A point I have made clear on a number of occasions is that I think it makes a difference that I generally speak from a lot of experience rather than from theory about "The poor" (or "underprivileged" in Leftist jargon).

One of the great Leftist themes is their "compassion" for the poor. But from what they say it is clear that the average dreaming Leftist intellectual knows only as much about the poor as he can imagine from the comfort of a well-paid middle class job and general middle-class background. I however was born into a working-class family (my father was a lumberjack) so I have always been perfectly familiar and at ease with the poorer members of my society and been able to speak to them using their own idioms, concepts, values and characteristic beliefs.

I actually have to make some effort to write this blog in international English as my natural tendency is to express myself in the vivid Australian vernacular.
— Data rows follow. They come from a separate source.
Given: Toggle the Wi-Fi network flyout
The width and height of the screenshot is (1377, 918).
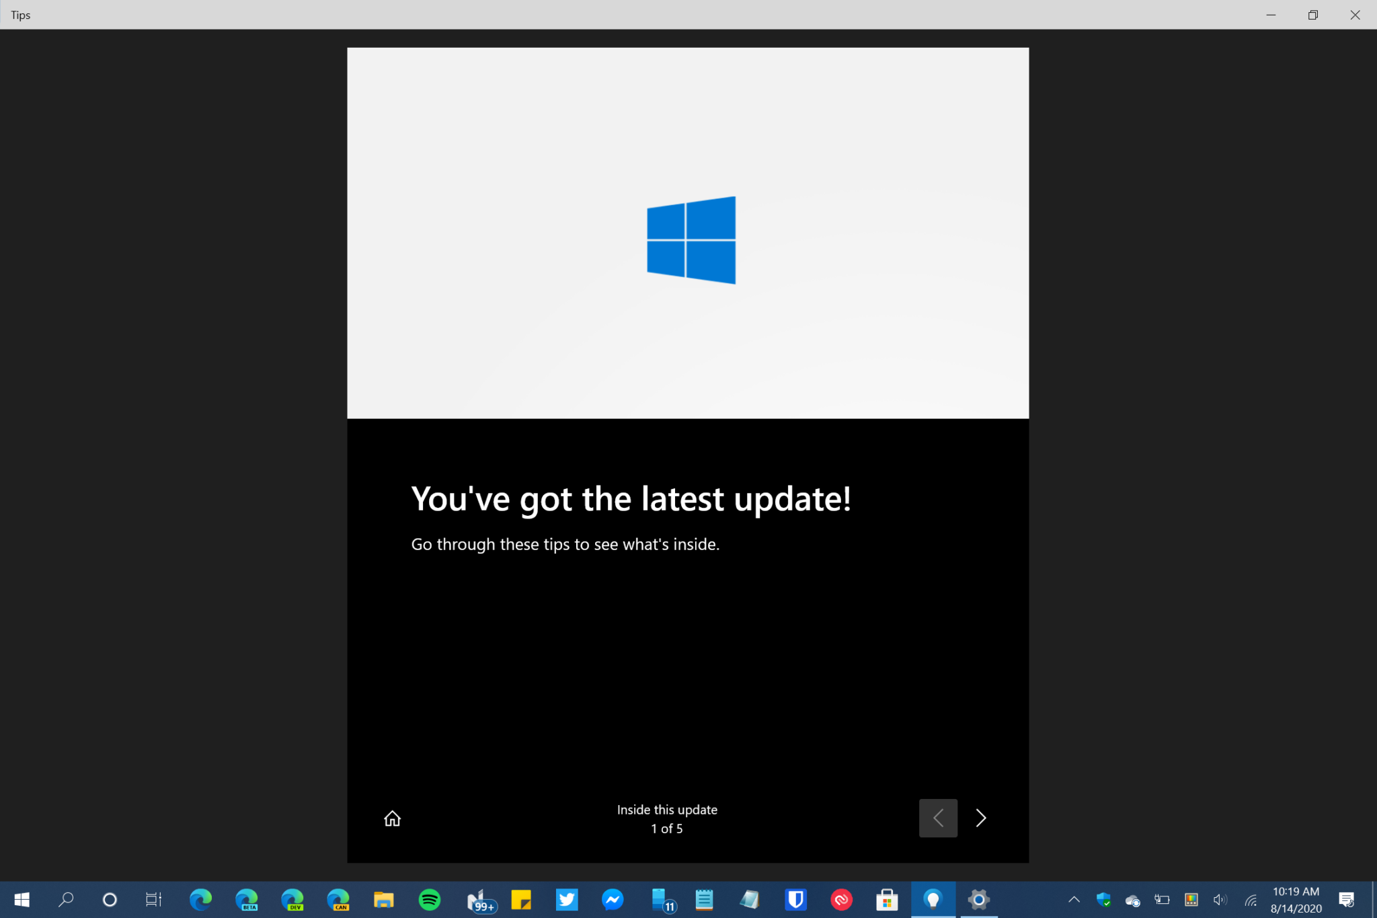Looking at the screenshot, I should point(1252,900).
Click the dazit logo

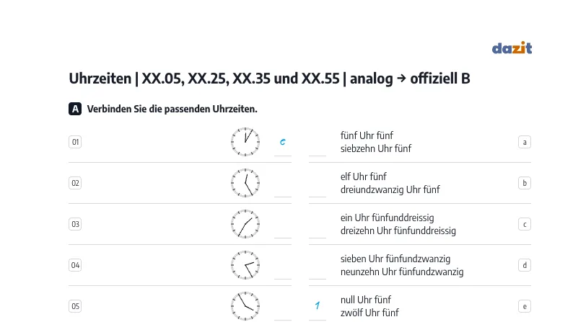[x=512, y=48]
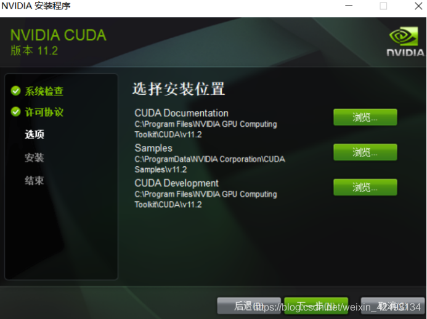The height and width of the screenshot is (319, 427).
Task: Select the 结束 step in sidebar
Action: [x=35, y=180]
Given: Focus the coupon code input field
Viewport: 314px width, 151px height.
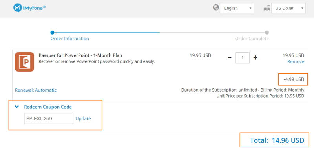Looking at the screenshot, I should click(x=49, y=118).
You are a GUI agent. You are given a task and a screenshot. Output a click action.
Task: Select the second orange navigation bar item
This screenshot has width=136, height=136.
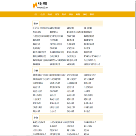pos(43,14)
If I were writing this blog solely for an Australian working class audience, for instance, I would be able to convey very accurately my impression of Leftists by saying that they are people who are always "bunging on an act", who are not "fair dinkum" and who are always "big-noting" themselves -- but I doubt very much that such terms would be universally understood in the way intended. All three terms are, by the way, expressions of extreme contempt among Australian working class people.

Because my background made it possible, I did for a couple of years not so long ago own and run a large boarding house in one of Brisbane's poorest suburbs (Ipswich). My tenants were almost exclusively long-term unemployed and, yes, I did accept black tenants. The law was of absolutely no use in managing such people. The previous owner of the place was an "outsider" and had experienced financial disaster as a result.
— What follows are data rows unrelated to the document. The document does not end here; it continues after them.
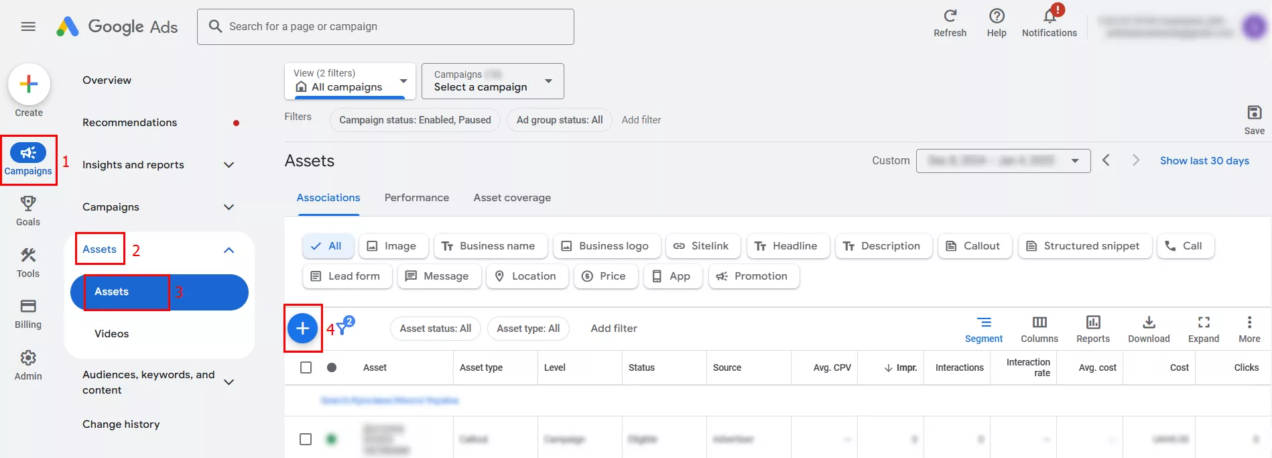
Task: Click Show last 30 days link
Action: tap(1204, 161)
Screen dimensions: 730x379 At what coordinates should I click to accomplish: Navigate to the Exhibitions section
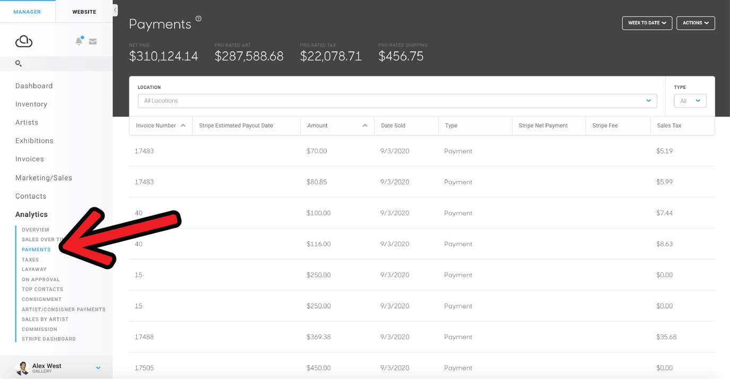34,140
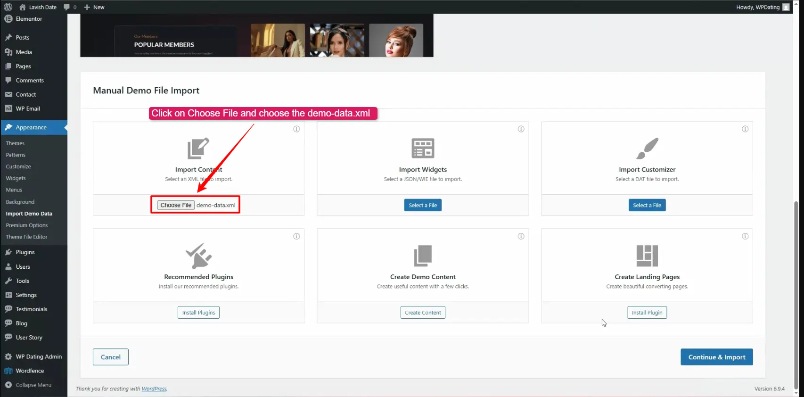Click the page vertical scrollbar
This screenshot has height=397, width=804.
click(x=796, y=292)
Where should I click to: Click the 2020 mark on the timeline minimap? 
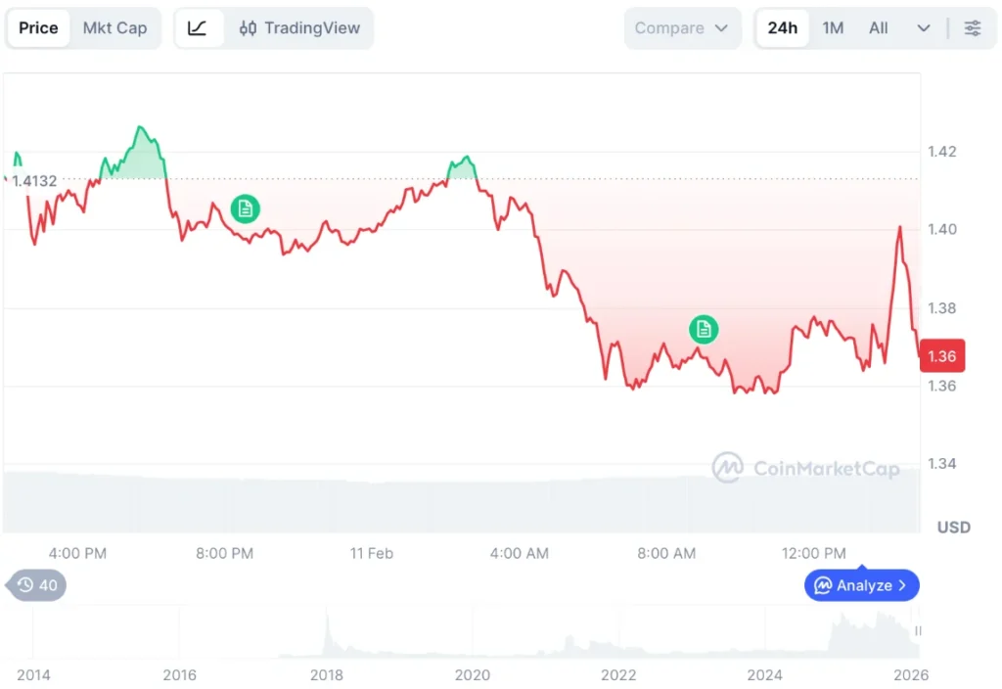coord(473,674)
Because I understood the type of people I had as tenants, however, I WAS able to manage them and made good money out of the business. And I would not have been able to eject "campers", single-handedly clear a room full of interlopers or physically throw out druggies if I had not always known the right psychological buttons to push. I always did such tasks with impunity even though I am not physically imposing and even though I was often dealing with hardened criminals.

My psychology was practical as well as theoretical -- largely because it was founded on an intimate understanding of the people I was dealing with. If anybody thinks they know the Australian underclass better than I do, I would like to see them do the sort of thing I did without getting their head punched in.

So what were my tenants like? Foolish. Few if any, for instance, were keen shoppers. Almost all would buy a lot of their food and other requirements from nearby service stations and "convenience" stores even though prices there were up to 50% higher than at the supermarket only a short walk further down the road. If that does not tell you that a lot of poverty is self-inflicted, I do not know what would.

And dishonesty and criminality were rife among them. They were always stealing from one-another. Anybody who had anything of value in his room was very unwise to walk out of his room without locking the door behind him. They WERE often unwise of course so there was an awful lot of "lost" money and property among them. If that does not tell you that poverty is closely associated with moral breakdown, I do not know what would.

And despite the fact that all of them lived entirely from welfare payment to welfare payment, all of them could afford to drink (alcohol) and smoke. On "payday", there was a regular parade of cardboard boxes of "Fruity Lexia" (a cheap but pleasant Australian white wine) into the premises. If that does not tell you that they were not really poor I do not know what would.

Maybe I will say later how I think the welfare system should be reformed in the light of what "the poor" really are like.